_WHAT TO PRODUCE_
Write only how many lines of the listing below include the string "green".

_INPUT DATA_
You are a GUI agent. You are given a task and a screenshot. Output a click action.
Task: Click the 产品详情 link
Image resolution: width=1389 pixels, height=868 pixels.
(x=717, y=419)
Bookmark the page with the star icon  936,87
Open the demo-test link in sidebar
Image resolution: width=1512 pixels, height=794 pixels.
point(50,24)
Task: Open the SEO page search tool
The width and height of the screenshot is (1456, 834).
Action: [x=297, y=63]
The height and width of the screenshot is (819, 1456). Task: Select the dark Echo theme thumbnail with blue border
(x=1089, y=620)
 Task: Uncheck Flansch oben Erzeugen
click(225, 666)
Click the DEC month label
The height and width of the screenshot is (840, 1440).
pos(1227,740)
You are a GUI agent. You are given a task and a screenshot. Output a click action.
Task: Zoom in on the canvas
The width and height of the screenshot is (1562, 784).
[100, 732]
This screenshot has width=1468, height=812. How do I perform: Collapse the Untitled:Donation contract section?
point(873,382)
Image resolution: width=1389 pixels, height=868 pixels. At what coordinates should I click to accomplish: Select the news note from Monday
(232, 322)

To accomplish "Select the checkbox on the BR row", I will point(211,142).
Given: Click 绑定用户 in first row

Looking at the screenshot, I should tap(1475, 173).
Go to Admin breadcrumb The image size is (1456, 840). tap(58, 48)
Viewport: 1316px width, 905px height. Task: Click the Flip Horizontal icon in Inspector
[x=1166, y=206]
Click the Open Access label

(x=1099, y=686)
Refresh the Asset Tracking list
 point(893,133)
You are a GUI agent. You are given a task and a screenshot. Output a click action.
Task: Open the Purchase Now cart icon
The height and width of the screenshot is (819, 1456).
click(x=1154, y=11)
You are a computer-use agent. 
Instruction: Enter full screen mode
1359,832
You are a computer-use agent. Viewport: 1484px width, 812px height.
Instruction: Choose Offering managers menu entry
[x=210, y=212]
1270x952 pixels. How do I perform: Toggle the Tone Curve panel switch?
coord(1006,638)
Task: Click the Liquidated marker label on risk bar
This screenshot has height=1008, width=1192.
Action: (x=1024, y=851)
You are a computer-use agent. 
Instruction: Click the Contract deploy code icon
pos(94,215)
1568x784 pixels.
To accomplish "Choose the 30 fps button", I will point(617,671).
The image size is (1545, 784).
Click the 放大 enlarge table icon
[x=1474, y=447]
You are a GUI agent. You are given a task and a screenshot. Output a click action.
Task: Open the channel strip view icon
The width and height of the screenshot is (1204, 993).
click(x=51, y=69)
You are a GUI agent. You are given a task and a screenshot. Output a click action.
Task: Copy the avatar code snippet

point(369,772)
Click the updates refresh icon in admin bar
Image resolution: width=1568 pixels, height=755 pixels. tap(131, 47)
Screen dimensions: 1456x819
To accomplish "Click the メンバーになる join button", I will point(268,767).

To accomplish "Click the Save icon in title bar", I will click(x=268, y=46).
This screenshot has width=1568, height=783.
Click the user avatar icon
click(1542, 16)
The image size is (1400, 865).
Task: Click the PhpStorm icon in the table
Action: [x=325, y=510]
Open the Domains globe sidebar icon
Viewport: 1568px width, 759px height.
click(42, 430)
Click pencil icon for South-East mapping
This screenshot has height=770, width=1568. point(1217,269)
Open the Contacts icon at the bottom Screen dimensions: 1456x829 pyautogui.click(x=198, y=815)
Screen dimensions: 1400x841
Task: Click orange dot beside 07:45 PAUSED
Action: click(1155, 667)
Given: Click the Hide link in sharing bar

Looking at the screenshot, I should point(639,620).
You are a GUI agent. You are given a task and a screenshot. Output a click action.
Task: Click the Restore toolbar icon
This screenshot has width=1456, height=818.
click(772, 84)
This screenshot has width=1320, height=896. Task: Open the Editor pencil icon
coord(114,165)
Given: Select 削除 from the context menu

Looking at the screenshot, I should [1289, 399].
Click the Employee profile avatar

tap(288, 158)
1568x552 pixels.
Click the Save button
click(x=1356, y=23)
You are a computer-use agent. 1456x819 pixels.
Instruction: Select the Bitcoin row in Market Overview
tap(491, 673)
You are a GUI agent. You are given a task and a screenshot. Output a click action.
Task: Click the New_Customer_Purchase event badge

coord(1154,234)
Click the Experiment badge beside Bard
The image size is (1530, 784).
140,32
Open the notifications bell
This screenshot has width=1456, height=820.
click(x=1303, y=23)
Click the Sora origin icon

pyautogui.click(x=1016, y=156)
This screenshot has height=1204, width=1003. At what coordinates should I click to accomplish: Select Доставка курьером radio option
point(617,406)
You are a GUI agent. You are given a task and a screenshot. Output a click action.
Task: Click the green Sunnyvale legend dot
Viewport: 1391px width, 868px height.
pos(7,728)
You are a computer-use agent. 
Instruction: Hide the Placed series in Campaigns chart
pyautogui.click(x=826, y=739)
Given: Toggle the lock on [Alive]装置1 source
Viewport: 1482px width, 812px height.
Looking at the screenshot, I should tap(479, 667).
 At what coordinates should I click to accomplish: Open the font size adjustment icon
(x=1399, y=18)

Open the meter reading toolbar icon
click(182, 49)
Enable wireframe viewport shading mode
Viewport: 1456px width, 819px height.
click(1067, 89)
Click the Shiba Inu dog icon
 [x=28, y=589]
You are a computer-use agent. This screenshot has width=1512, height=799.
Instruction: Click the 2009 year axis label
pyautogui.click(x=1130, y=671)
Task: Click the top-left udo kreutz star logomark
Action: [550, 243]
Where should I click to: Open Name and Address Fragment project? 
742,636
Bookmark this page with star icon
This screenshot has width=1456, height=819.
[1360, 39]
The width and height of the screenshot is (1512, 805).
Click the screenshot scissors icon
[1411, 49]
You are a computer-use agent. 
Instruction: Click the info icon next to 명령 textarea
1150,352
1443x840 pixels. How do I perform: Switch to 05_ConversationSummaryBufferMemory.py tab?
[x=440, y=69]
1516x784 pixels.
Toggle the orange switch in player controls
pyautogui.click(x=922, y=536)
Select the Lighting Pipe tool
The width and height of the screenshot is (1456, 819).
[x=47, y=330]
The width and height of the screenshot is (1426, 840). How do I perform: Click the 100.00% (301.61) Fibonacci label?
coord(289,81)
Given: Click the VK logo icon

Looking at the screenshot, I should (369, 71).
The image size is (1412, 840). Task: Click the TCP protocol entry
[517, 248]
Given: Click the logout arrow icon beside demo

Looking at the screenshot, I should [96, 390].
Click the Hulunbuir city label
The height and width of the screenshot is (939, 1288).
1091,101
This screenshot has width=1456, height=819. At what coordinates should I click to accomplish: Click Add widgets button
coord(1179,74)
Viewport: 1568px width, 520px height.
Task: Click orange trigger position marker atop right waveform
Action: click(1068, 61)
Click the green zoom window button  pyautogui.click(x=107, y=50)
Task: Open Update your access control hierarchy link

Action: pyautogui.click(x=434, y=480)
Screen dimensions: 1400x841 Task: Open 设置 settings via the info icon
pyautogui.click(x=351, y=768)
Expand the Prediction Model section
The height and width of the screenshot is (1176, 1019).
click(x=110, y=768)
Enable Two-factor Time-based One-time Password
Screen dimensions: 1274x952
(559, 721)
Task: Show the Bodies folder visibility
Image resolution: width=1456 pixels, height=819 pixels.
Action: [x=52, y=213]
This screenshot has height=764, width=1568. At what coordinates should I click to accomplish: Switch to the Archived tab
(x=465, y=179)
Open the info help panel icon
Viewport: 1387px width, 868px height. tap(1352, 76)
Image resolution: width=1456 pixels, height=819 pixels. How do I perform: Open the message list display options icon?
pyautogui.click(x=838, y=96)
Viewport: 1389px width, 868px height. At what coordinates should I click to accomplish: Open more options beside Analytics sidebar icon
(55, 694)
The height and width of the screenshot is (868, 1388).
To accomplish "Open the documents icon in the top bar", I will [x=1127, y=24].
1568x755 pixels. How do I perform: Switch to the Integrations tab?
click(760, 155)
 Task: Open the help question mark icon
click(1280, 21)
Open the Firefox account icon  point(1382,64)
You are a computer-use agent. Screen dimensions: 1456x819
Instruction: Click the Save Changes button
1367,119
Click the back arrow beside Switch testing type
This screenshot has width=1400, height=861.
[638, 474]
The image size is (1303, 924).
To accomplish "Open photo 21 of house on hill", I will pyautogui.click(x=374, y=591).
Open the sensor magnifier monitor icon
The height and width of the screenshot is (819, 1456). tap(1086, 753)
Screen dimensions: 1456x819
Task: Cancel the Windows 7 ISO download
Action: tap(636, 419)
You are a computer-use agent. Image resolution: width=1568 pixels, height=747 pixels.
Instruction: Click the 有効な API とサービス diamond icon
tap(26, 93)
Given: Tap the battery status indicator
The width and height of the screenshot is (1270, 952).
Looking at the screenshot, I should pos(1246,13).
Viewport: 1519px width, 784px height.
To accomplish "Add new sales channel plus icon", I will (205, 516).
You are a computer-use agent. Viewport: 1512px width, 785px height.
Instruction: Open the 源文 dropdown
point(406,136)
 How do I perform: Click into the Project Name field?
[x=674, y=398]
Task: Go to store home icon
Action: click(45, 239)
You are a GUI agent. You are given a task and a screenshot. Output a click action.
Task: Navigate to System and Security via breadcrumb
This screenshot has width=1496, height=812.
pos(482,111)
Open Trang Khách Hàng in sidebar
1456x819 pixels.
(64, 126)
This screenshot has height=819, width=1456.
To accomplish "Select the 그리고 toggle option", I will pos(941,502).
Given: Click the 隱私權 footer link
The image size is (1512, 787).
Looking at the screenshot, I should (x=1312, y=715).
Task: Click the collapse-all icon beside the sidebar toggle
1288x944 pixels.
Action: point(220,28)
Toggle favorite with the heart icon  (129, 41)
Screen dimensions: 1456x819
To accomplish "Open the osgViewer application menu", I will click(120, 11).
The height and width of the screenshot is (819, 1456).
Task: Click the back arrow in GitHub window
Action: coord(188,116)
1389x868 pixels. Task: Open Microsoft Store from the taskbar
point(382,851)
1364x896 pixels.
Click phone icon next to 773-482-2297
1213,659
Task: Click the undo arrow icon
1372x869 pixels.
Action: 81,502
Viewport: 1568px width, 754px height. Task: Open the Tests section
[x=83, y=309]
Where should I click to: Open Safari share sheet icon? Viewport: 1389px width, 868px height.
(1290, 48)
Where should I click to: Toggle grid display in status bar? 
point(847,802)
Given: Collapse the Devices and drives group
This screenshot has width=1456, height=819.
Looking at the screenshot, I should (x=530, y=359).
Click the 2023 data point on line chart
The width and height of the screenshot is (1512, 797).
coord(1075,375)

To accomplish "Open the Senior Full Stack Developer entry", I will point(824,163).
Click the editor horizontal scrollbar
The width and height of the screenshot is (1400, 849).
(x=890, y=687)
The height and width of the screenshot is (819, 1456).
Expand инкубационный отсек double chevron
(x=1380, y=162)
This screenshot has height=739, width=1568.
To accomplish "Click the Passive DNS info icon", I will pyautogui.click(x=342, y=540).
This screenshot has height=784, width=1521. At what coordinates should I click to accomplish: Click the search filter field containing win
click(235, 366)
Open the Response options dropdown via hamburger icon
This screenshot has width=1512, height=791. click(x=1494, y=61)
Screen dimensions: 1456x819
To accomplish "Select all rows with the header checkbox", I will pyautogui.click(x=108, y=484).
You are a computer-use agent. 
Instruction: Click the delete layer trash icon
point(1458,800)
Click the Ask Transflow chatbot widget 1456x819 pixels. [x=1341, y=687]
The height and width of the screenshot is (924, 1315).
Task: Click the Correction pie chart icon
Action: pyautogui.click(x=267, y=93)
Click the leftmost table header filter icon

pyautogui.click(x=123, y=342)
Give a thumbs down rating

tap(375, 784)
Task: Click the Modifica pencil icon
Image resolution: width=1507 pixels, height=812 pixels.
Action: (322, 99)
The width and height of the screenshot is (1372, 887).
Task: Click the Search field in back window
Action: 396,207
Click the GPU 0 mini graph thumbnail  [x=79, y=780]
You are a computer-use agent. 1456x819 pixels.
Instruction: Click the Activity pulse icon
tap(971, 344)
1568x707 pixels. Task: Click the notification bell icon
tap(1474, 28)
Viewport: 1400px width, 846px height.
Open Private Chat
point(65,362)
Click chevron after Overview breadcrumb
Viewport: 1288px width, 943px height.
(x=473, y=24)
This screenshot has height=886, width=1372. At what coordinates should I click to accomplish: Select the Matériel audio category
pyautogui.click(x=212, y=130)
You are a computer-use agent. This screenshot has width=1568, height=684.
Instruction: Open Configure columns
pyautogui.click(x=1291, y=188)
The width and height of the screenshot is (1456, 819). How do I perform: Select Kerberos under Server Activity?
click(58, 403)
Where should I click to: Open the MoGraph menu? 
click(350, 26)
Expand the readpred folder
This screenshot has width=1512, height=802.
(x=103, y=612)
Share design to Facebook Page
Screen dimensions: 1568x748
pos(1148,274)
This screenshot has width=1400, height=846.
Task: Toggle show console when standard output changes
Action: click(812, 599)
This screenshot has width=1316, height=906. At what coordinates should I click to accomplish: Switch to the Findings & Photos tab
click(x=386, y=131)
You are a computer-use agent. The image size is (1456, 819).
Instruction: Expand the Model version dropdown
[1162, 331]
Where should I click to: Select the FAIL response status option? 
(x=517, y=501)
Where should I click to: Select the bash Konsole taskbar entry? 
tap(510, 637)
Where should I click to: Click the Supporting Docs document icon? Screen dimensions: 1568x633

_SOLVED PROBLEM_
2